Tarea>
Transcribe completo, sin alterar una sola palabra, el fragmento sobre el aporte de Philippe Ariès.

Philippe Ariès (1914-1984)

El aporte de Ariès

Ariès analizó pinturas, diarios, crónicas y registros familiares desde la Edad Media hasta la modernidad temprana. Su hallazgo fue contundente:

  • Antes del siglo XVII, los niños eran representados como adultos en miniatura, con ropajes y gestos adultos.
  • No existía un “sentimiento de infancia”: no se consideraba que los niños tuvieran necesidades emocionales, sociales o educativas especiales.
  • La familia y la escuela no estaban organizadas en torno a proteger, formar o moldear la niñez.

La infancia como etapa separada comenzó a surgir entre los siglos XVII y XVIII, cuando varios factores se articularon:

1. La reorganización de la familia burguesa

Aparece la idea de una familia nuclear más íntima, preocupada por el hogar, la moral y las emociones. En este contexto, el niño empieza a ser visto como alguien que debe ser cuidado, guiado y “formado”.

Material presentado>
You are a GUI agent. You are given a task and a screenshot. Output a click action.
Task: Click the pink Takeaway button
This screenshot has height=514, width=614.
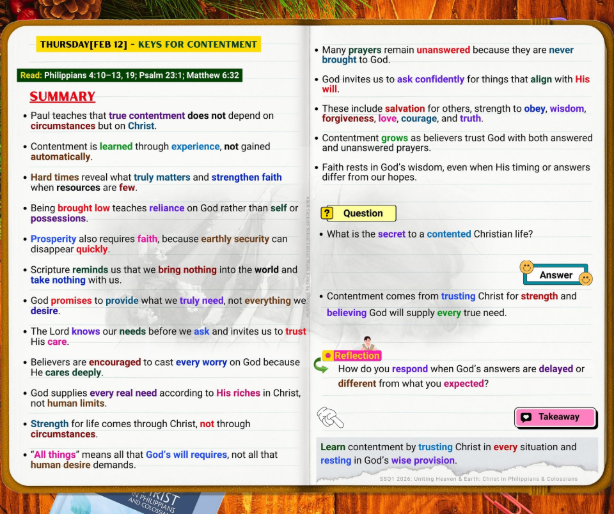tap(555, 417)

Respuesta>
Philippe Ariès (1914-1984)

El aporte de Ariès

Ariès analizó pinturas, diarios, crónicas y registros familiares desde la Edad Media hasta la modernidad temprana. Su hallazgo fue contundente:

  • Antes del siglo XVII, los niños eran representados como adultos en miniatura, con ropajes y gestos adultos.
  • No existía un “sentimiento de infancia”: no se consideraba que los niños tuvieran necesidades emocionales, sociales o educativas especiales.
  • La familia y la escuela no estaban organizadas en torno a proteger, formar o moldear la niñez.

La infancia como etapa separada comenzó a surgir entre los siglos XVII y XVIII, cuando varios factores se articularon:

1. La reorganización de la familia burguesa

Aparece la idea de una familia nuclear más íntima, preocupada por el hogar, la moral y las emociones. En este contexto, el niño empieza a ser visto como alguien que debe ser cuidado, guiado y “formado”.